3- A ideia de que, no caso de saída de um país “fraco” chegaria uma pequena depreciação da nova moeda na ordem dos 10% a 20% em relação ao euro “é uma fantasia”. Ou a depreciação é severa (na ordem dos 50% a 60%, alvitra o estudo), ou se o seu valor oficial é mantido terão de haver controlos extremos de capital, que tornem a nova divisa efetivamente inconvertível. Por outro lado, os antigos parceiros certamente retaliariam impondo tarifas elevadas (eventualmente idênticas à desvalorização efetuada pela nova divisa) sobre as importações oriundas do país secessionista.
4- No caso de um país “forte”, do “núcleo duro” da zona euro, uma saída do euro teria implicações sérias em empresas de referência exportadoras (em virtude da apreciação da nova divisa, provavelmente na ordem dos 40%), obrigaria a uma reestruturação do sistema bancário e teria implicações no comércio internacional (estima-se que na ordem dos 20%), prejudicando sobretudo o sector exportador. O impacto, no caso da Alemanha, por exemplo, seria de 20 a 25% do PIB.

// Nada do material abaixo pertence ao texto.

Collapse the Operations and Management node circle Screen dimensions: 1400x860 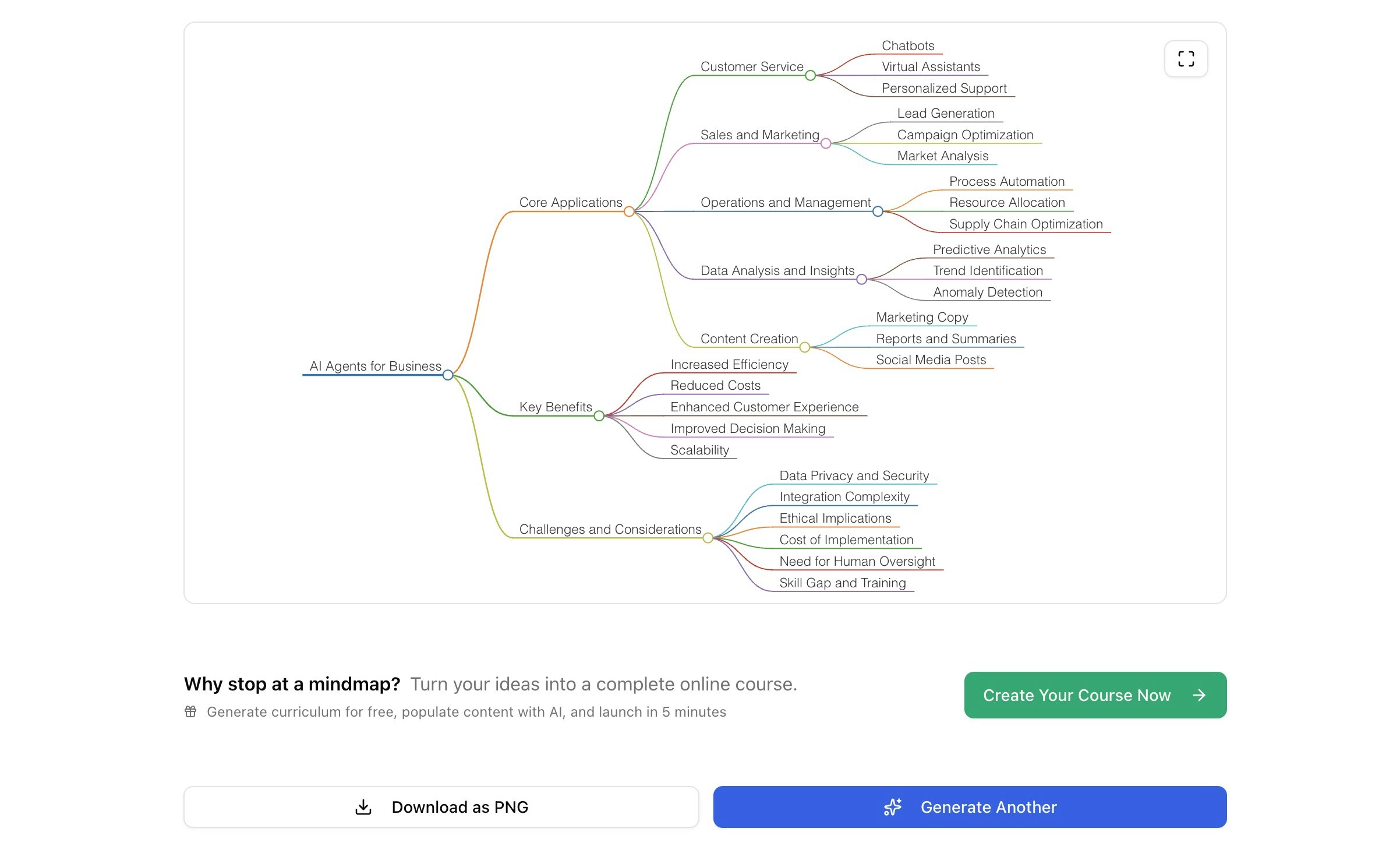[878, 212]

5- Em termos comparativos, para o caso germânico, a saída do euro implicaria para cada alemão um custo de 6000 a 8000 euros no primeiro ano e entre 3500 a 4500 euros por ano nos anos subsequentes, enquanto um resgate da Grécia, Portugal e Irlanda, em caso de bancarrota com um hair cut (corte de cabelo) da dívida na ordem dos 50%, custaria, apenas, 1000 euros de uma só vez a cada alemão.

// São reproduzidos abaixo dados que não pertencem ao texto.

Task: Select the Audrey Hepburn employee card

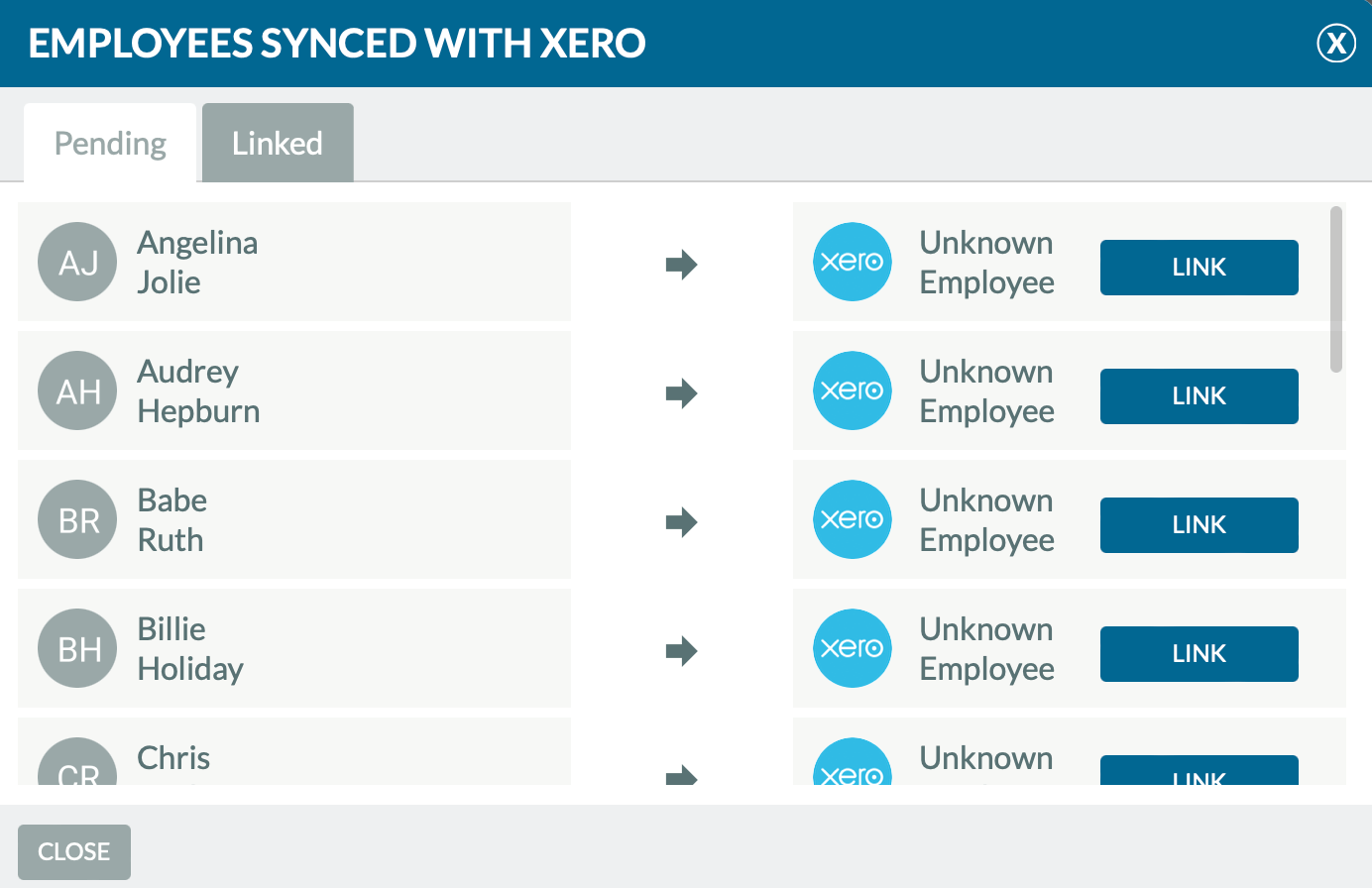Action: point(294,390)
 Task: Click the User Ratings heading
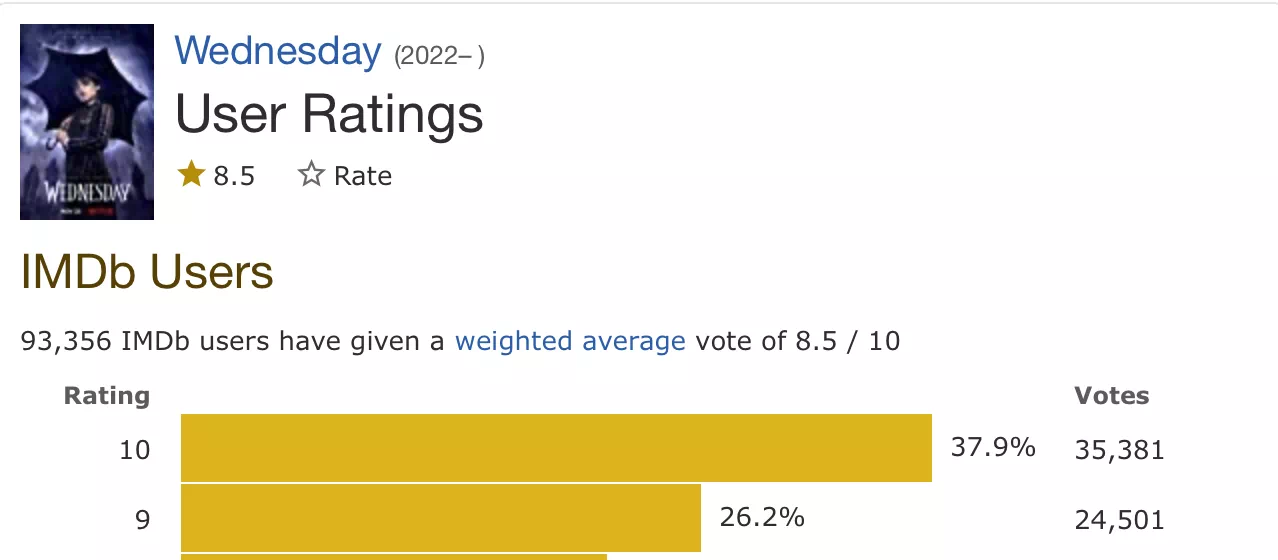[x=330, y=114]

6- Dada a assimetria das economias e sociedades que são membros de uma zona monetária única, e na ausência de homogeneidade, são indispensáveis mecanismos de flexibilização. Para os autores, isso só será possível no quadro de “algum tipo de união orçamental”.
7- Muitos políticos, analistas e economistas julgam que a saída do euro é a solução para estimular crescimento. Encaram a zona euro como um mero super-mecanismo de taxas de câmbio, cujo desmembramento apenas acarretaria “poucas” mais consequências do que as da crise do ERM (mecanismo europeu de taxas de câmbio, criado em 1979) e da sua fragmentação parcial de 1992-1993. Os autores aconselham a que se tome como ‘benchmark’ histórico os casos do colapso da união monetária norte-americana em 1932-1933 e a bancarrota argentina de 2001.
8- Mas o custo económico e monetário deve ser “a última das preocupações dos investidores”. Porquê? Porque as consequências políticas são mais gravosas ainda: “Merece a pena salientar que quase nenhuma união monetária moderna se dissolveu sem alguma forma de governo autoritário ou militar, ou guerra civil”. Do ponto de vista da projeção e da imagem da Europa seria um rude golpe no “seu soft power – na medida em que o conceito de ‘Europa’ como uma unidade política integrada deixaria de fazer sentido”.
Condição de shatterbelt
Acresce ainda um outro detalhe que não é referido pelo relatório. Para além das consequências políticas de regime ou de guerra civil, a turbulência nos países “periféricos” da atual zona euro traria consequências geopolíticas, em situações de caos político e desagregação do estado e da sociedade. Estes países encontram-se no que se designa em geoestratégia de zonas de embate (shatterbelt) entre grandes potências, frequentemente sujeitas, ao longo da história, a serem palcos de disputas diretas ou indiretas de terceiros próximos ou longínquos.